I have recently gotten to know a mother named Shelly who gives me hope and inspiration. Shelly’s son Jacob is about to age out of public school. Jacob reminds me a lot of my son. Shelly and her husband are concerned about Jacob’s future and finding meaningful employment for him. Jacob, like my son, is impaired developmentally and socially. Despite years of vocational training in school, with a wonderful teacher, Jacob has been considered unemployable. In order to employ Jacob, there would be a need for complete and constant supervision. Jacob is sometimes defiant and uncooperative as well. What kind of occupation could there possibly be for a young man like Jacob?

Because Jacob has an amazing set of parents who know his weaknesses but try to focus on his strengths, they may have found the perfect niche for Jacob. They are helping Jacob to start his own internet sales business. Every day Shelly and Jacob work on the skills he will need to create his products, market them, package them and sell them. Jacob has leaned to do inventory and much more. He especially loves any part of the business that involves using a computer. He picked up invoicing through Paypal very quickly and enjoys that part of the business the most.  

At first, Jacob’s training sessions did not last more than half an hour. Thirty minutes was all he could handle. Some days Jacob cooperates more than others but he is making a real effort and learning so much. His training sessions are getting longer. This is all a full-time job for Shelly and it leaves her exhausted. There are high hopes that Shelly will fade some into the background as Jacob gains skills. Their goal is not to get rich, but to give Jacob meaningful employment that he can be proud of. This kind of thing would not work for every family. Jacob will need supervision close by, even if not hands on, at all times.

The business is in its earliest stages and there is still much to be done. The most obvious thing needed for Jacob's training to succeed, in the form of actual employment skills, is through the repetition that comes with consistent orders.  In order to facilitate that, Jacob's parents are trying their best to build a customer base through social media and word of mouth.

To learn more about Jacob and his business, go to Journey to Jacob’s Ladder on Facebook or find his Etsy store at  https://www.etsy.com/shop/Journey2JacobsLadder/items

Jacob is just one of many young people who are entering adulthood but unable to become part of the traditional workforce. There are many more upcoming young entrepreneurs on the spectrum in search of a niche to call their own. 
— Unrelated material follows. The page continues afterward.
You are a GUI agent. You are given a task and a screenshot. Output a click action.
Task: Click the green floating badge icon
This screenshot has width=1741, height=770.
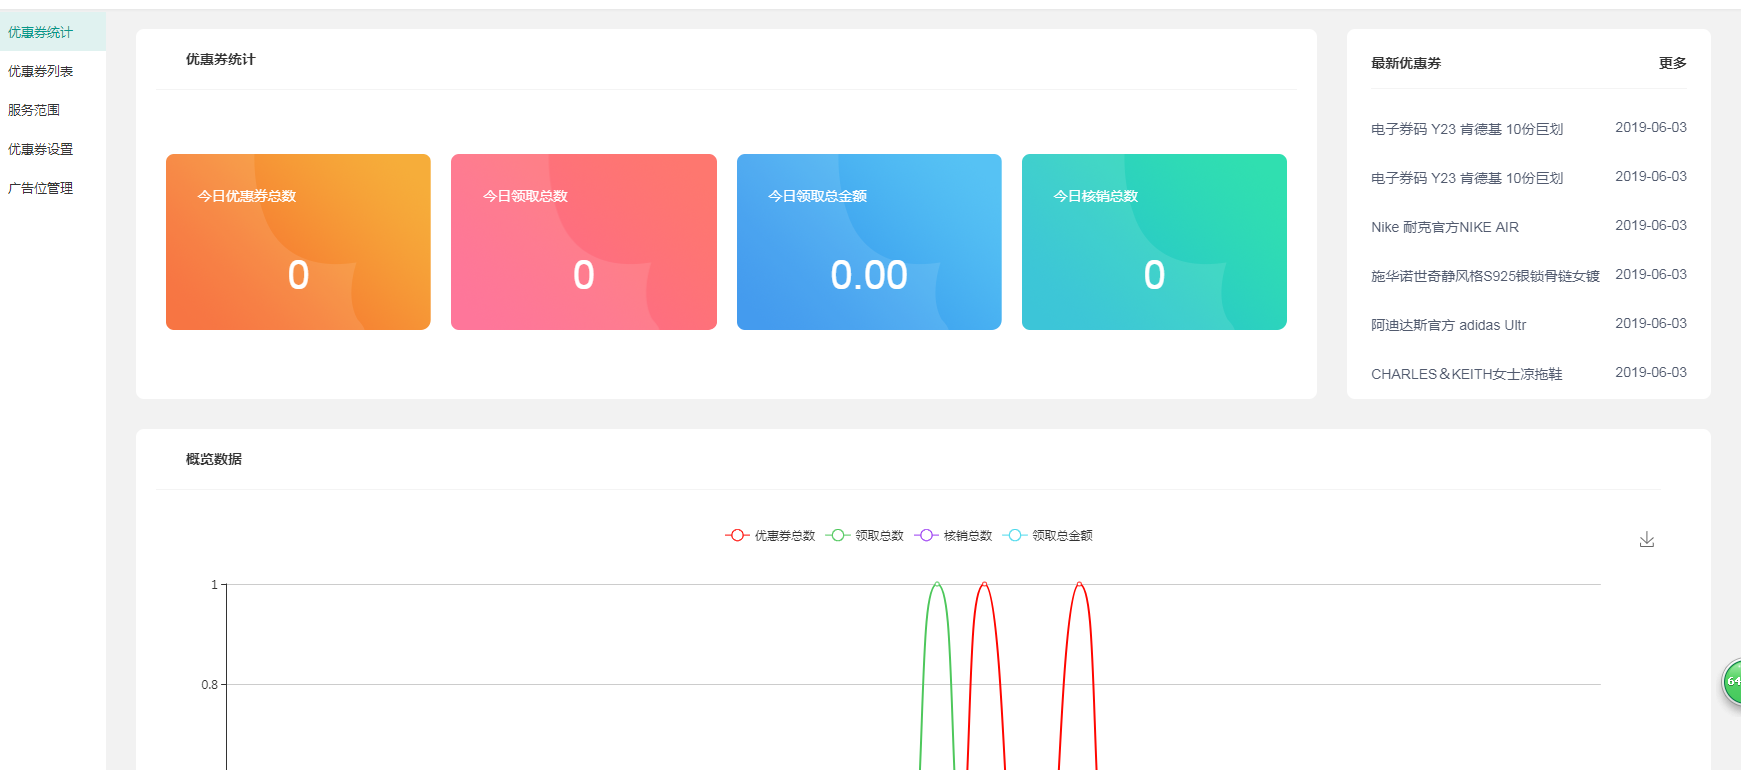tap(1731, 681)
Here are some photos of Jacob "on the job." Notice how much of the work he is doing on his own. His mom is always there to guide but Jacob is doing everything he can, on his own. 







Monday, July 18, 2016

A Clean Room and A Precious Find

My fourteen-year-old son, Tate, is six feet and three inches tall, exactly the length of a twin mattress. For two or three years I have talked to Tate about getting a bigger bed, bringing it up fairly often. Each time he became anxious, adamant that he did not need or want to change beds. Tate has autism and change is hard for him. About two weeks ago, I could tell he was possibly warming up to the idea so I pushed harder. I wanted to let him decide, and this week he has declared he is ready. Today, I went up to clean his room, in preparation for the moving of furniture this weekend. We will be moving a queen sized bed into Tate's room Saturday.

Cleaning Tate’s room is always an adventure. He has things placed exactly where he likes them, and he does not like others entering “his space” either. I often clean Tate's room while he is at school but it’s July and the kids are all home most of the time. I try to respect Tate’s wishes for the most part, even his eccentricities, knowing he cannot really help having them. But, at the same time, even a kid with autism needs to conform sometimes too. A reasonably clean room is one of those aggravating things my son just has to accept for me to remain sane myself. Tate is not quite capable of keeping his room clean himself, although he is making progress. His eyes do not seem to be able to see a mess in quite the same way my eyes do. Siblings often pitch in to help with the work and it goes quickly. Sometimes Tate's siblings are better at motivating him than I am too. 



There are four large plastic tubs in Tate’s room and a couple of baskets. They contain toys he never touches: some that were his brother’s favorites, some that he got for Christmas, a few that never even came out of the packaging, all gathering dust. When I suggest getting rid of anything, Tate is usually resistant. There have been a few things that are far too babyish for him that I have been able to convince him to let go. Today I snuck a few things out that I was sure he wouldn’t miss. I vacuumed and dusted and carried out trash. I rearranged some things on shelves and made more room to display some of Tate’s artwork from school. He endured it all quite well, only becoming upset with me when I took some things downstairs to wash. Some of the anxieties and rigidities that Tate has lived with for so long seem to be loosening their grip on him a bit. He is maturing.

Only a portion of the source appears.